De onder 4 genoemde Google Pixel, zal worden onttrokken aan het verkeer, nu in die Google Pixel chats zijn aangetroffen waaruit blijkt dat de telefoon wordt gebruikt voor drugshandel. Daarmee is dit een voorwerp dat tot het begaan van drugsfeiten is bestemd en het ongecontroleerde bezit ervan is in strijd met de wet en het algemeen belang.

6.Bijlage

De in dit vonnis genoemde bijlage maakt deel uit van dit vonnis.

7.Beslissing

De rechtbank:
verklaart
niet bewezen, dat de verdachte het ten laste gelegde feit heeft begaan en spreekt de verdachte daarvan vrij;
beslist ten aanzien van de voorwerpen, geplaatst op de lijst van inbeslaggenomen en nog niet teruggegeven voorwerpen, als volgt:
- gelast de teruggave aan verdachte van:
1. Portemonnee met inhoud (6786890);
3. Geldbedrag van € 7.000 (6786878);
- gelast de teruggave aan de rechthebbende van:
2. Samsung Flip (6786867);
- verklaart onttrokken aan het verkeer:
4. Google Pixel (6786931).
Dit vonnis is gewezen door mr.

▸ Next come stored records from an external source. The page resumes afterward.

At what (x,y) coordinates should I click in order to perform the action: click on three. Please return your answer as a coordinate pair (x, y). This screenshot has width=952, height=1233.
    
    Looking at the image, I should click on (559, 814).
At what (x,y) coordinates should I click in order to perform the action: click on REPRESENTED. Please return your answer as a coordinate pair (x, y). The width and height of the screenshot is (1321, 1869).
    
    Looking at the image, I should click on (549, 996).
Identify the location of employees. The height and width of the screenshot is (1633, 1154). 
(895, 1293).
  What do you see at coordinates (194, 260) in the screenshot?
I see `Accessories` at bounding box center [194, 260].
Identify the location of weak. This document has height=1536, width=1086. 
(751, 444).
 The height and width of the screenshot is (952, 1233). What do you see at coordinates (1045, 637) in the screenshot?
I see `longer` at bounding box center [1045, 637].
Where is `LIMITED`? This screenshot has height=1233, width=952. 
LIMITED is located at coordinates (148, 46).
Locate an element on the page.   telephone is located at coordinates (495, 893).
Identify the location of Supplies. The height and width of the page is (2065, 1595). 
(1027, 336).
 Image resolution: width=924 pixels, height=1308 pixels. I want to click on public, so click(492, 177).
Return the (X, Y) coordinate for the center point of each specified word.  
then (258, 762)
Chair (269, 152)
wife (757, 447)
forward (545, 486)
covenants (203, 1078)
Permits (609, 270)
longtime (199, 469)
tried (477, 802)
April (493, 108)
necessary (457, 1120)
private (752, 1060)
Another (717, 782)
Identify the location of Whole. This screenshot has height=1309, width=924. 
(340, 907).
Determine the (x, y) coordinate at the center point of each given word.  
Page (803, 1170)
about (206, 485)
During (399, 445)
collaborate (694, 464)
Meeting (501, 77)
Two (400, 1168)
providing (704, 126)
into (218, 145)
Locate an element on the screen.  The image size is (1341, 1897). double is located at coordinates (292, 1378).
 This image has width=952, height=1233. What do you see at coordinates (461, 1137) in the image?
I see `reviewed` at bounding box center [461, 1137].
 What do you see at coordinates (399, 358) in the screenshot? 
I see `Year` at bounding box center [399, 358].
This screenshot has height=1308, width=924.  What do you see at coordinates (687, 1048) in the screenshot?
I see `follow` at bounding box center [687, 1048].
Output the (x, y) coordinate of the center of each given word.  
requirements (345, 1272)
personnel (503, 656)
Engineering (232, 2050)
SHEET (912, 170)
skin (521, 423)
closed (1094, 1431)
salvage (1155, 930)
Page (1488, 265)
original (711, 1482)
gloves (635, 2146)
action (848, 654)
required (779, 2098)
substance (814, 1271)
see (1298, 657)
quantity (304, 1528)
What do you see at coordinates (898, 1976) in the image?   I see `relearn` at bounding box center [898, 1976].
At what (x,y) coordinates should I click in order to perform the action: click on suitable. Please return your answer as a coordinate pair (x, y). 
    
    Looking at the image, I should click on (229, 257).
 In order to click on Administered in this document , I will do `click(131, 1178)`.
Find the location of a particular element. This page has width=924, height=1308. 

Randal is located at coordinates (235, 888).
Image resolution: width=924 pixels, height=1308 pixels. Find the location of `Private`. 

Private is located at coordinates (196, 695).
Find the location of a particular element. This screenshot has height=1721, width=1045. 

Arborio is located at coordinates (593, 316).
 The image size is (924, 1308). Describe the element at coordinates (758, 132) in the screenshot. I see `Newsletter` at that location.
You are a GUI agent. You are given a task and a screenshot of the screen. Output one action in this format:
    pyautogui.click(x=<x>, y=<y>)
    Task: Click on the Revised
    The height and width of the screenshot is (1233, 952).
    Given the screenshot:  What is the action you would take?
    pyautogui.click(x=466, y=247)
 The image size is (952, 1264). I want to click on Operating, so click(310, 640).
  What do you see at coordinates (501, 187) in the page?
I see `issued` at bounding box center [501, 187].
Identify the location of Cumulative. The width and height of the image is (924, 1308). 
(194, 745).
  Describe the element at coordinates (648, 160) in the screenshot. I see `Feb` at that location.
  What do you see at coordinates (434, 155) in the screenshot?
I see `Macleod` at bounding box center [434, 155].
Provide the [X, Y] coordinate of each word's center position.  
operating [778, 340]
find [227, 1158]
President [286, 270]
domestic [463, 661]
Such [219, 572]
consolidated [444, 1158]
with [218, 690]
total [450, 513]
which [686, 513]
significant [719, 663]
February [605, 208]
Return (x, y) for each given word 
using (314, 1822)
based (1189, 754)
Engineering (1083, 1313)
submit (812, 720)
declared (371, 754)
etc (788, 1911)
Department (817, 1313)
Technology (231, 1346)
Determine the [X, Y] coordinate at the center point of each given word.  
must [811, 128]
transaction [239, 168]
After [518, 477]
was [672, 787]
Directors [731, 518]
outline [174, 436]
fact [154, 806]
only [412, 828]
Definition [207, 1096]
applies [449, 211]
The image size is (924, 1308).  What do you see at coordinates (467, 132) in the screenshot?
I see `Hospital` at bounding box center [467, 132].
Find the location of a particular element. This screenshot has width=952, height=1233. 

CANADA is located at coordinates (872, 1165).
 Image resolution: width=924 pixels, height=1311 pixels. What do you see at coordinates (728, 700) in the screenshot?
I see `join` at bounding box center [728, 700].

J. de Lange, voorzitter,
en mrs. A.M.G. van de Kragt en N. Shahani, rechters,
in tegenwoordigheid van mr. E. van Beek, griffier,
en uitgesproken op de openbare terechtzitting op de datum die in de kop van dit vonnis is vermeld.
Bijlage I
Tekst tenlastelegging
Aan de verdachte wordt ten laste gelegd dat
hij op of omstreeks 17 juni 2024 te Capelle aan den IJssel, in elk geval in Nederland
tezamen en in vereniging met een of meer anderen, althans alleen,
opzettelijk
binnen het grondgebied van Nederland heeft gebracht ongeveer, in elk geval
aanwezig heeft gehad 200 kilogram, in
elk geval een hoeveelheid van een materiaal bevattende cocaïne, zijnde cocaïne een
middel als bedoeld in de bij de Opiumwet behorende lijst I, dan wel
aangewezen krachtens het vijfde lid van artikel 3a van die wet.